I recommend screamline stuios in a heart beat....
Screamline Studios : 5 Gallons of Latex

Also try cementex (website seems screwed up at the moment)
Cementex Latex Corp. | Manufacturer of Mold Making Supplies
They used to offer expired latex at a great discount.
I am unsure if they do anymore, I recall getting an email saying they were discontinuing that.


----------



## halloween_sucks_in_the_uk (Sep 28, 2008)

I've seen loads on the U.K ebay site, so I imagine you'll find plenty on the U.S version too


----------



## UnOrthodOx (Apr 24, 2007)

Fright Theatre said:


> Thanks Terra! I'll take it one step further. Anyone wanting latex!! If you respond by August 20th, with a purchase of latex, you will receive FREE shipping! This applies to the continental US. Please refer to this post and we'll take care of the rest. This is high quality latex. You will not be disappointed with it. We do not thin it down...........its the same grade we use with our props.....it is specially formulated for Fright Theatre. Just give us a call or order online. Again, refer to this post to receive the free shipping.
> 
> Best Regards,
> 
> ...


Wow, for the first time, someone's able to beat the local shop's price. I'll be looking you up next year (already stocked for this year)


----------



## OpenTrackRacer (Sep 12, 2008)

Doh! I hope I didn't miss this by one day. I just sent you an e-mail Steve!


----------



## Rev. Noch (Sep 2, 2008)

OpenTrackRacer said:


> Doh! I hope I didn't miss this by one day.

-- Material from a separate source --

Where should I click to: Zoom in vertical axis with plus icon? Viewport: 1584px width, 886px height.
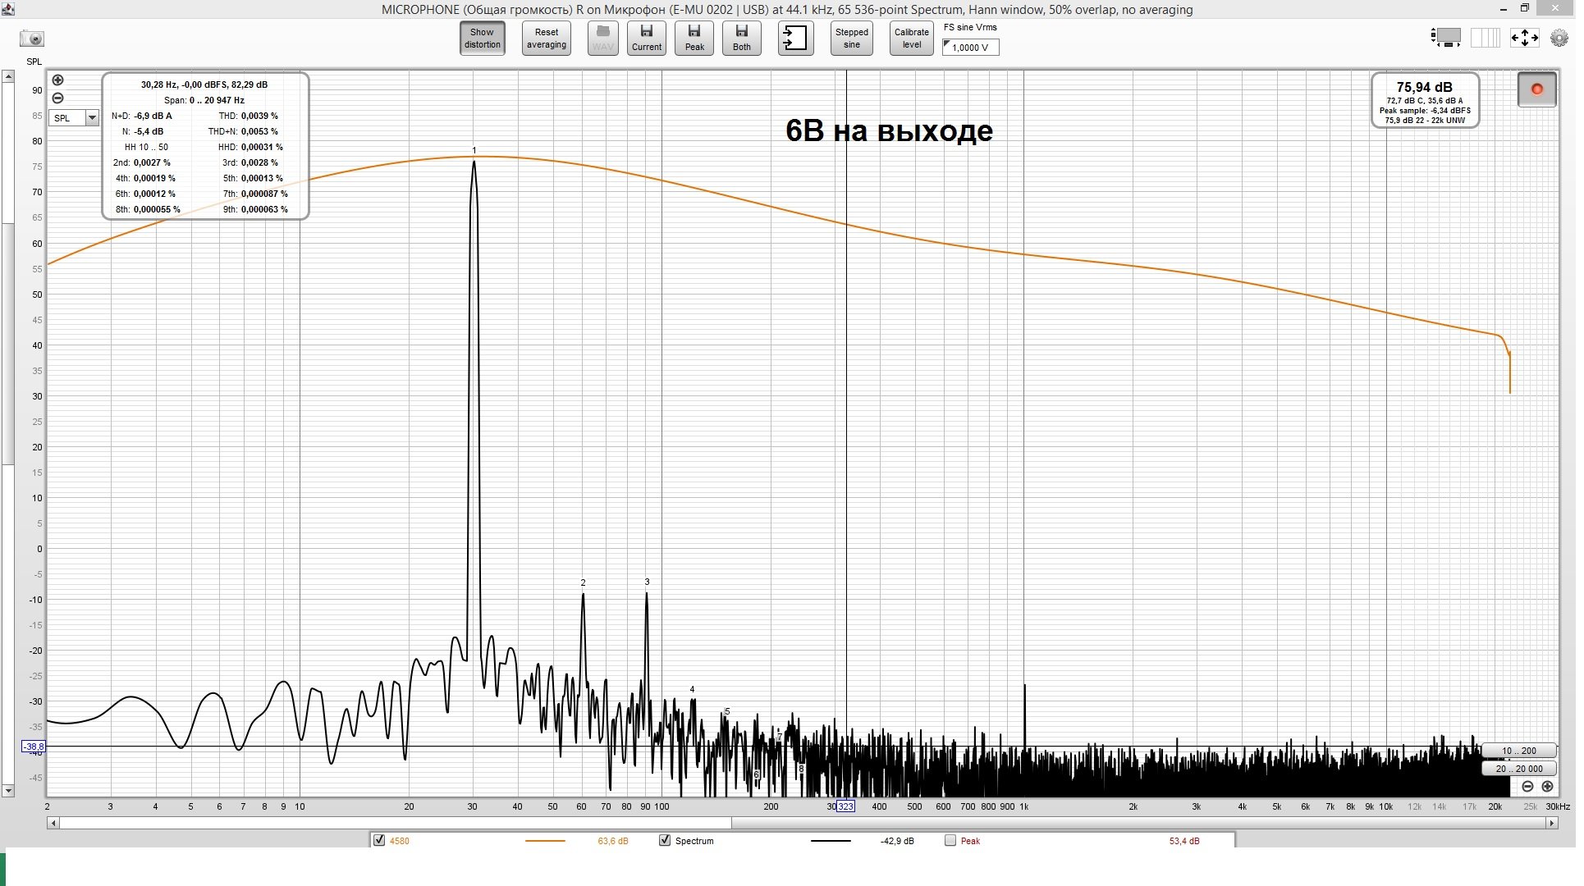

I just sent you an e-mail Steve!


Crap, I did too apparently.


----------



## berzerkmonkey (Oct 26, 2006)

Guys, hold off on ordering from the Fright Theater site. I just added a gallon of latex to my cart and went to check out and Backyard Butcher's information came up. I'm letting the folks over there know now.

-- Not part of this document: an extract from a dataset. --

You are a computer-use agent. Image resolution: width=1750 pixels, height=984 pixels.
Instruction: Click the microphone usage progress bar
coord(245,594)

EDIT: OK, I called them and they are now aware of the problem and are working on it. They're supposed to call me once everything is kosher, so if they don't post here, I will.


----------



## OpenTrackRacer (Sep 12, 2008)

I contacted them and they honored the special so place your order! My order did have the correct information based on the account I'd created.

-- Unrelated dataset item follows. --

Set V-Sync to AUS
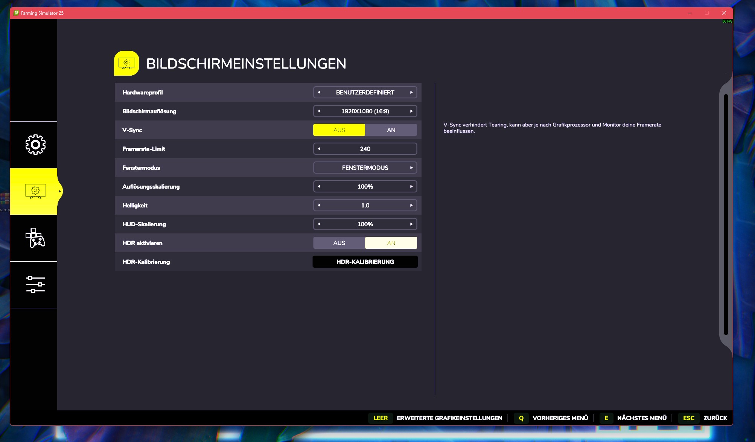This screenshot has height=442, width=755. (339, 130)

Thanks for the tip Terra! I've been meaning to order some latex for corpsing but I've been stalling since I wasn't finding a price I could stomach.


----------



## Fright Theatre (May 26, 2009)

In response to Berzerkmonkey's post:

We are in contact with our tech guys for our shopping cart system. This is the first time that it has been brought to our attention any issues with our cart. This has not happened in the past. If anyone has concerns with our cart system, please contact us and we'll complete your order off line. Initial tests results indicate our system is working properly. This seems to be a one time incident. 

Again, please contact us directly with any issues or concerns. We strive to bring you the best in customer service.

Best Regards,

Steve Orihood
Fright Theatre


----------



## backyardbutcherprops (Aug 15, 2009)

Ya I got some one eles info too..... freaky


----------